Employment data for the graduating law class of 2021 as reported by American Bar Association-approved law schools to the ABA Section of Legal Education and Admissions to the Bar (www.americanbar.org/groups/legal_education) is now publicly available.
An online table provides select national outcomes and side-by-side comparisons for the classes of 2020 and 2021. Further reports on employment outcomes, including links to individual school outcomes and spreadsheets aggregating those reports, are now available on the ABA Required Disclosures page of the section's website (www.americanbar.org/groups/legal_education/resources/statistics). Schools can make minor corrections to their individual school outcomes for the Class of 2021 until Dec. 20. These corrections will be reflected in the Employment Summary Reports that are required to be posted publicly on their websites, as well as on the ABA Required Disclosures page.
Each year's employment outcomes measure law graduate employment on March 15, which is approximately 10 months after spring graduation. Under Interpretation 509-2 of Standard 509, law schools are permitted to publicize additional employment outcome data beyond what the Employment Protocols require as long as the information complies with Standard 509(a). Standard 509(a) requires that all information that a law school reports, publicizes or distributes shall be complete, accurate and not misleading to a reasonable law school student or applicant.

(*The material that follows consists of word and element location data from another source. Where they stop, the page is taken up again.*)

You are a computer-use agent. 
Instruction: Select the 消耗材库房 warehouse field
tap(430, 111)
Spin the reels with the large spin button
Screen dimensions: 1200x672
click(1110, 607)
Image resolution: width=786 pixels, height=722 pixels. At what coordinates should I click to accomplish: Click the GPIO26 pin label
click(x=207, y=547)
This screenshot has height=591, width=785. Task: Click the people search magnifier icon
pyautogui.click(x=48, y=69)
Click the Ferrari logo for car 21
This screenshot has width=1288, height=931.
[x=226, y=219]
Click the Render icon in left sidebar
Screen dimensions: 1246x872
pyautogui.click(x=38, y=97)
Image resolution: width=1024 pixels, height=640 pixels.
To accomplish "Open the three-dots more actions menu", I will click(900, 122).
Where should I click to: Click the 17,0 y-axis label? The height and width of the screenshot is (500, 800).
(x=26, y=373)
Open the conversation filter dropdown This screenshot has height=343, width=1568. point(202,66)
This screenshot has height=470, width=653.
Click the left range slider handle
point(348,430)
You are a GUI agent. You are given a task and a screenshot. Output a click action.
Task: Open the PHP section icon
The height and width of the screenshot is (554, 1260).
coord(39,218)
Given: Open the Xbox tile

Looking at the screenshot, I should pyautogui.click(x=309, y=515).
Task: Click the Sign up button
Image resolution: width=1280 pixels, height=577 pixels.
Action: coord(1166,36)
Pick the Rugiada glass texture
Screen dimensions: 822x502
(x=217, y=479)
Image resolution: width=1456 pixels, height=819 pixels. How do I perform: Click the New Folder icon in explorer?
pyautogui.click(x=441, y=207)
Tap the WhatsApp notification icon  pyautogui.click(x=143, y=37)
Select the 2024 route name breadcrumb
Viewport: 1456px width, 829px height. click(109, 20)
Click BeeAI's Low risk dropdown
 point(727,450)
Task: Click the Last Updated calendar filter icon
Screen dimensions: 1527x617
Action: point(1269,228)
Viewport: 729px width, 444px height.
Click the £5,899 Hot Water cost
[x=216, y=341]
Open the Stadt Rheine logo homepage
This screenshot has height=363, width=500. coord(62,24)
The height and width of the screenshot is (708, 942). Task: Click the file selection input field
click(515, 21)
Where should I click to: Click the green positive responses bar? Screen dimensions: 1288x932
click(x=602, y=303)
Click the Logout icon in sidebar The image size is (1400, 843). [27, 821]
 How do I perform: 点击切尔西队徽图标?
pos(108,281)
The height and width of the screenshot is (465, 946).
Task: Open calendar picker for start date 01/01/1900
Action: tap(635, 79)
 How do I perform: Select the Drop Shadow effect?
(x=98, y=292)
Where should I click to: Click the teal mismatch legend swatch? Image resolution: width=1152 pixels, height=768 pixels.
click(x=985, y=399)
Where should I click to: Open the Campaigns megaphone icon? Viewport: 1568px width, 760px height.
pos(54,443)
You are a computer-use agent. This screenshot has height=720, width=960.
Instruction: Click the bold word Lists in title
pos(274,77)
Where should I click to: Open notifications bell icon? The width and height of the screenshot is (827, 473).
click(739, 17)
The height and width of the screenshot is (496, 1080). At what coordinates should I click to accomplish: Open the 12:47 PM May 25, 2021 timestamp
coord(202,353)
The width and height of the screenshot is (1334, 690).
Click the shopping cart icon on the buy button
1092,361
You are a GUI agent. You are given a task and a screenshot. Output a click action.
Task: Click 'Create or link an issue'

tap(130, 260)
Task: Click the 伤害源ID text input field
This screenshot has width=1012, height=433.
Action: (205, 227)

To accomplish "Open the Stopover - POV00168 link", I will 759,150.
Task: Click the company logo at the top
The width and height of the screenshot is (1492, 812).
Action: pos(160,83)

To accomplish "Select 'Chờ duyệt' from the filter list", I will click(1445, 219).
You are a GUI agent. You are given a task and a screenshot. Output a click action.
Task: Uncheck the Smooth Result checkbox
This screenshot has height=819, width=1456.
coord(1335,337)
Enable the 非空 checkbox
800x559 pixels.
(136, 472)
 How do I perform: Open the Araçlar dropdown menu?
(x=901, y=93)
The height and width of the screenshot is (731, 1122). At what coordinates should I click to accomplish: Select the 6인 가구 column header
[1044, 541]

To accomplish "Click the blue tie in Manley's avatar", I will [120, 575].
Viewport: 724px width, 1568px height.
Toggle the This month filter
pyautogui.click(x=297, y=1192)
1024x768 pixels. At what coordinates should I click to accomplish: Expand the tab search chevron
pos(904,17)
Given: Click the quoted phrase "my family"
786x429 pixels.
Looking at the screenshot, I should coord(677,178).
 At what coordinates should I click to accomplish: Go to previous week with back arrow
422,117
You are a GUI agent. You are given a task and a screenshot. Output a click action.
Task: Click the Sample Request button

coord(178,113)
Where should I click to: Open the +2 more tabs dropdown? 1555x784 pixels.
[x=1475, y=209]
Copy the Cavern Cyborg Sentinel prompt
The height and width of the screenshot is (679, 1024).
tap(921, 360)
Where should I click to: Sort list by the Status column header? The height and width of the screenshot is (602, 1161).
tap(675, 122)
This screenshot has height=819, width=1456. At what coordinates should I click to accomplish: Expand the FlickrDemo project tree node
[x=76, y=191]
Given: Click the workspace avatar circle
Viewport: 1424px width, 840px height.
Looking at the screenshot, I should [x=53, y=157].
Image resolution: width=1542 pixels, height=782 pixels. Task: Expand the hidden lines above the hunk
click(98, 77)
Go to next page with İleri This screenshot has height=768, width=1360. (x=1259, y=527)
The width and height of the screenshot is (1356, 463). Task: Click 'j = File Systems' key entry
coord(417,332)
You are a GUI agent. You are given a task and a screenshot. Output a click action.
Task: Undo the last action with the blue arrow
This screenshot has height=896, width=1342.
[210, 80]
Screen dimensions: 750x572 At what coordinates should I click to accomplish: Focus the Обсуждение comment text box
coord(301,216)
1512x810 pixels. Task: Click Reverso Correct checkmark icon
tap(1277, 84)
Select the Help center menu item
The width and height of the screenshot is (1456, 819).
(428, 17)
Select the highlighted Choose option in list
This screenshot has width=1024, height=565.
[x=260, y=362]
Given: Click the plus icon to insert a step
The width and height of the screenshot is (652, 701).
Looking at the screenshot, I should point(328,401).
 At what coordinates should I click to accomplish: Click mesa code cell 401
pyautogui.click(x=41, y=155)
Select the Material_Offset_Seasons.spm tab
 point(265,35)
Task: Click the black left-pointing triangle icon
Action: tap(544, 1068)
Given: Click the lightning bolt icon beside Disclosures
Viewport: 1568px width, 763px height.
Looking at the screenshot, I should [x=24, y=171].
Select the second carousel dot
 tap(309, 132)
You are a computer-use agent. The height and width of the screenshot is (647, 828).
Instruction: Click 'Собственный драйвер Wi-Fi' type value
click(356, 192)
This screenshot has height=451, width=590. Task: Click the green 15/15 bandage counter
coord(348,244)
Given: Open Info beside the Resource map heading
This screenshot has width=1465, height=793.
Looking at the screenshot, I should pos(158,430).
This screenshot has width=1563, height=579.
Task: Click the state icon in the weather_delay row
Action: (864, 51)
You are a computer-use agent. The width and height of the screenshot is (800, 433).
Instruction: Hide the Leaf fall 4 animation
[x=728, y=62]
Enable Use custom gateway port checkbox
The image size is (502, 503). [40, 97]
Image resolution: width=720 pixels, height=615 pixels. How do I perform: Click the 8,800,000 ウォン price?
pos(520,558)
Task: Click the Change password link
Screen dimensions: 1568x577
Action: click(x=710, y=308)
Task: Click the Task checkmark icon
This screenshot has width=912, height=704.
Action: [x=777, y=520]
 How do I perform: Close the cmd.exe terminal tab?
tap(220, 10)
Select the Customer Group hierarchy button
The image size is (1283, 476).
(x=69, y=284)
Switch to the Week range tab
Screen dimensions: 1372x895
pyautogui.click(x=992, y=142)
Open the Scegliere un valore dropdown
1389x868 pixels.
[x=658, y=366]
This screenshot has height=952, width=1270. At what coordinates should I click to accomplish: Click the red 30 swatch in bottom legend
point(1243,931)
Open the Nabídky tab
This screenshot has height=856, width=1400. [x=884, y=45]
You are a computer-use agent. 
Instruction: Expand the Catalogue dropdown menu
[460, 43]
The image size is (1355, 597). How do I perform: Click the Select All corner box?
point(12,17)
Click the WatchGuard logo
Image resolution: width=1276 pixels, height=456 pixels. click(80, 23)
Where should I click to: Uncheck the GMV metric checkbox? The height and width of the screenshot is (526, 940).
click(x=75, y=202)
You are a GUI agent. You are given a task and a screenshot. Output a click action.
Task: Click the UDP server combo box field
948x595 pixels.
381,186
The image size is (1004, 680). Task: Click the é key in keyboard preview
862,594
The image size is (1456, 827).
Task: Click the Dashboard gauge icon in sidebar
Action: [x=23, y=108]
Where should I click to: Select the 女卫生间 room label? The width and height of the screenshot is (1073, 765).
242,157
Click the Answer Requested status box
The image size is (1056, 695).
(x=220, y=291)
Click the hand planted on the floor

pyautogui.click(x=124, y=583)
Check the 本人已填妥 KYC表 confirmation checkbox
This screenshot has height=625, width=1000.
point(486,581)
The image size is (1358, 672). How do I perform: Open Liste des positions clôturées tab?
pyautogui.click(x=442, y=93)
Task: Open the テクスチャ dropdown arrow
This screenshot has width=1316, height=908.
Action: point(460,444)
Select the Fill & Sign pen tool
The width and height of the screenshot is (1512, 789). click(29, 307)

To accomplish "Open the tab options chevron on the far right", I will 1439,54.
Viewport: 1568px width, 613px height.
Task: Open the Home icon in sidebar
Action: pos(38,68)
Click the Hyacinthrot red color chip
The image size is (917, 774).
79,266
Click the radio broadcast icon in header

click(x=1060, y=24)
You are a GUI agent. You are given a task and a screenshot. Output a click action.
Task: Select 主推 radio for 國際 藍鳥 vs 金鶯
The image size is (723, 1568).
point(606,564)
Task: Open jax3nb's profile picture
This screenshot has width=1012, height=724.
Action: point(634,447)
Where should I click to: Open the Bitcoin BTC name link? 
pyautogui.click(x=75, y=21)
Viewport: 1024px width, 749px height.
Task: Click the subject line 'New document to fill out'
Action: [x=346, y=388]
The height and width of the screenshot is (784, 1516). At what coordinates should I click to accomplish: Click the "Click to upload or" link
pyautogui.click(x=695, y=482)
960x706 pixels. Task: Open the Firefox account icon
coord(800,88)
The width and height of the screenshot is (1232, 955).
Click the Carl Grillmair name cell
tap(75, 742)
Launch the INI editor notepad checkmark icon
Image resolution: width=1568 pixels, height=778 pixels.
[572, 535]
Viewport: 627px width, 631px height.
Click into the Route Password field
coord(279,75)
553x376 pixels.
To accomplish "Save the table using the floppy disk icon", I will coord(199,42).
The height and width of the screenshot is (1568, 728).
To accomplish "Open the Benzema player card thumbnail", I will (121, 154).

For the class of 2021, the aggregated school data shows that 29,624 or 83% of the 2021 graduates of the 196 law schools enrolling students and approved by the ABA to offer the J.D. degree were employed in full-time, long-term Bar Passage Required or J.D. Advantage jobs roughly 10 months after graduation. That compares to 26,638 or 77.4% of the graduates reporting similar full-time, long-term jobs last year. The actual number of full-time, long-term Bar Passage Required or J.D. Advantage jobs increased by 2,986 (+11.2%) year-over-year.
"The higher percentage of graduates in the Bar Passage Required or J.D. Advantage jobs likely reflects a modest increase in the number of jobs nationwide, perhaps due to the legal market's recovery from the impact of the pandemic," said Bill Adams, managing director of ABA accreditation and legal education. "This is encouraging given there was also a 3.8% increase in the number of total graduates."
The ABA's accrediting body, under Standard 509 of the ABA Standards and Rules of Procedure for Approval of Law Schools, requires schools to report to the ABA and publicly disclose varied information, including employment outcomes. Employment and other statistics are posted to the section's statistics web page. Bar passage data will be posted later this month.
The Council of the ABA Section of Legal Education and Admissions to the Bar is recognized by the U.S. Department of Education as the national accrediting agency for programs leading to the J.D. The section's 14,000 members strive to improve legal education and lawyer licensing by fostering cooperation among legal educators, practitioners and judges through workshops, conferences and publications. The section also studies and makes recommendations for the improvement of the bar admission process, and the section and its governing council operate for accreditation purposes as independent arms of the ABA.